Depuis le 24 février 2022 et l’invasion de l’Ukraine par la Russie, les principales instances du sport mondial font face à un paradoxe. En effet, leur discours habituel, qui veut que le sport et la politique restent séparés, a une nouvelle fois volé en éclats. Principal organe du sport mondial, le Comité international olympique (CIO) a par exemple publié un communiqué appelant les fédérations internationales du sport à exclure la Russie des grandes compétitions sportives. Ce sera notamment le cas de la Russie aux Jeux olympiques et paralympiques (JOP) de Paris 2024 où les athlètes russes et biélorusses devront concourir sous bannière neutre. Depuis, les autorités russes ont annoncé la tenue d’événements sportifs parallèles en Russie. Jeux des BRICS, Jeux du futur, Jeux de l’amitié… L’objectif est annoncé : concurrencer les organes traditionnels du sport jugés pro-occidentaux et participer à la désoccidentalisation du monde par le biais de nouveaux événements sportifs. Si le CIO a appelé les pays invités à ne pas s’y rendre sous peine de sanctions, il n’a pas le pouvoir de les annuler.
Comment cela a-t-il été rendu possible ? Aujourd’hui, le mouvement sportif mondial est à l’image du monde : morcelé et multipolaire. Il représente environ 2 % du PIB mondial et un méga-événement comme les Jeux olympiques et paralympiques (JOP) est regardé en moyenne par la moitié de l’humanité (4 à 5 milliards de téléspectateurs et téléspectatrices). Dans ce contexte, le sport est devenu un instrument de puissance utilisé par différents acteurs pour diffuser leur influence, faire des affaires ou encore modifier leur image à l’international. Il est un instrument géopolitique de premier plan dans le contexte des guerres hybrides du XXIe siècle.
Dès lors, le sport mondial est complexe. Il est composé d’entreprises, de ligues professionnelles, de fédérations internationales, de sponsors ou même d’États qui charpentent l’organisation mondiale des compétitions et fixent les règles du jeu. Publics aussi bien que privés, ces acteurs opèrent ensemble mais avec des moyens différents et des objectifs parfois communs, parfois contraires. Dans ce contexte, la géopolitique du sport mondial est complexe et nécessite une analyse précise afin d’en comprendre les tenants et les aboutissants. Quelle nouvelle géopolitique du sport à l’aune de la désoccidentalisation du monde ?
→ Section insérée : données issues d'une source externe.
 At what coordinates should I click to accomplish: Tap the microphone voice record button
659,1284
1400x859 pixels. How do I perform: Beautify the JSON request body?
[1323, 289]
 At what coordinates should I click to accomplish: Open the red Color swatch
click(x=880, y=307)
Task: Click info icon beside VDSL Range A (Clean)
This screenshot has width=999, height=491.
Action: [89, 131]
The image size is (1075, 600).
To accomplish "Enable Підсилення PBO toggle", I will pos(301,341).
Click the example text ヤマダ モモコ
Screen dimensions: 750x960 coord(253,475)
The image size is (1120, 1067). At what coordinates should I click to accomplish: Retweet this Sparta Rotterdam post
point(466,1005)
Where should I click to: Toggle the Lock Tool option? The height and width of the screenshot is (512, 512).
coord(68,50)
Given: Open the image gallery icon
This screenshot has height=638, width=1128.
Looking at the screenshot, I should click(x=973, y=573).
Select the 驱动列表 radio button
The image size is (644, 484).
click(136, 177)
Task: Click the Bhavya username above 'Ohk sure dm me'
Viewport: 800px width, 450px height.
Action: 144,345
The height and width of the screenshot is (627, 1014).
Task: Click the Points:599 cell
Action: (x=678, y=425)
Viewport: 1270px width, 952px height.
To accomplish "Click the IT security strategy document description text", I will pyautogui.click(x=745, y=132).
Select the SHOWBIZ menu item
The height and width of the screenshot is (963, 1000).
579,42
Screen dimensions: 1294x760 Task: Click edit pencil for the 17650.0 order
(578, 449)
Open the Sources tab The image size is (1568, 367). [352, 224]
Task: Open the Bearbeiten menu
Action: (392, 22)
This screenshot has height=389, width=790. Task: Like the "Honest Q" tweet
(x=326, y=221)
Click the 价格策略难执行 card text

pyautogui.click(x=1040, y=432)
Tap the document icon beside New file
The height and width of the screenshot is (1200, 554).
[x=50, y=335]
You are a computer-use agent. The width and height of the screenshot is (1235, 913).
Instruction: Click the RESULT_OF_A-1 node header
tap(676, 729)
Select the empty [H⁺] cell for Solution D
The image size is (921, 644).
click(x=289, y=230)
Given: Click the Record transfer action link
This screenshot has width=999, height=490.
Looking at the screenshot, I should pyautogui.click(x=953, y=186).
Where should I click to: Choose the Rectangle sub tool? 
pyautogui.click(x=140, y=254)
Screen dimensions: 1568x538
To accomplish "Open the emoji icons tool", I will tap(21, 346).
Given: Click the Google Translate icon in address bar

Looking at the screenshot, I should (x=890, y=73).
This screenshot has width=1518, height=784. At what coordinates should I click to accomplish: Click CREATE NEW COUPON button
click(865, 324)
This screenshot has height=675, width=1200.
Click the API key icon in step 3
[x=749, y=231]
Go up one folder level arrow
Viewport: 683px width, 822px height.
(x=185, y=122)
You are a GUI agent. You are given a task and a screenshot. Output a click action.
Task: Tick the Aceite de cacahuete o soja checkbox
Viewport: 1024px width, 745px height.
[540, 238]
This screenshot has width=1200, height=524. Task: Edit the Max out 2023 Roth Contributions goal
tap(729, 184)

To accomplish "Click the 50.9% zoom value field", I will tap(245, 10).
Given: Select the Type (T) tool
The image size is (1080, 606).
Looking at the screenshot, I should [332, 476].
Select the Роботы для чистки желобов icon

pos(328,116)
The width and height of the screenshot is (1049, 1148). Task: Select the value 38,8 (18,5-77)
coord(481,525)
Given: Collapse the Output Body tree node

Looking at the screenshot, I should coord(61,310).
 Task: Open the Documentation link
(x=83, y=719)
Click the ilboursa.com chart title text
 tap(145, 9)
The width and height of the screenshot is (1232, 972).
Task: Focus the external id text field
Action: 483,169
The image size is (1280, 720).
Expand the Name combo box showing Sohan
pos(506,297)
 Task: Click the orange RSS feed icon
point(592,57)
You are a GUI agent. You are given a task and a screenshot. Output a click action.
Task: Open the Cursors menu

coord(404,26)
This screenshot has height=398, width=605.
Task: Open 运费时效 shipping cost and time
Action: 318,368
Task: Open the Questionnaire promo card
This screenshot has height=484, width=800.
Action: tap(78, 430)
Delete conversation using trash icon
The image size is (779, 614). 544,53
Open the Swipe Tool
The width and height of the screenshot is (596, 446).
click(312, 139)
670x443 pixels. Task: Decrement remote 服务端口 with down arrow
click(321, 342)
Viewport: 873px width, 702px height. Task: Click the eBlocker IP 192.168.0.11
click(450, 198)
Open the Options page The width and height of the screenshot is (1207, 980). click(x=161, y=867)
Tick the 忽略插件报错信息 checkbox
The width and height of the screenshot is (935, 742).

La naissance du sport moderne : une révolution géopolitique
Historiquement, le sport moderne tel que nous le connaissons apparait au XIXe siècle en Grande-Bretagne. Il standardise la pratique sportive de haut niveau par rapport aux Jeux traditionnels qui avaient une organisation informelle et implicite en fonction des zones de pratiques. En quelques décennies, il se diffuse partout. Stades, clubs, États, institutions transnationales naissent concomitamment aux « passeurs » qui parcourent la planète en train ou en bateau. Les révolutions industrielles portent et démocratisent les sports — souvent occidentaux — à l’échelle planétaire. Jusqu’en 1940, la diffusion des sports modernes se limite aux pays développés. Puis, alors que la mondialisation commence à poindre, les sports se massifient. Les fédérations et les événements sportifs deviennent des espaces hybrides où se mêlent investisseurs publics et investisseurs privés. La radio et la télévision investissent l’espace sportif pour ne plus le quitter. Résultante de ce processus, le sport moderne devient un « fait social total » (1) à partir des années 1980. Il est pratiqué partout — ou presque — sous de multiples formes. Enfin, à l’ère d’Internet, de l’hyper-connectivité et des réseaux sociaux, l’ensemble du monde connecté connait Serena Williams, Lionel Messi ou Megan Rapinoe. En 150 ans, le sport moderne est devenu planétaire. Et, par là même, un enjeu géopolitique majeur.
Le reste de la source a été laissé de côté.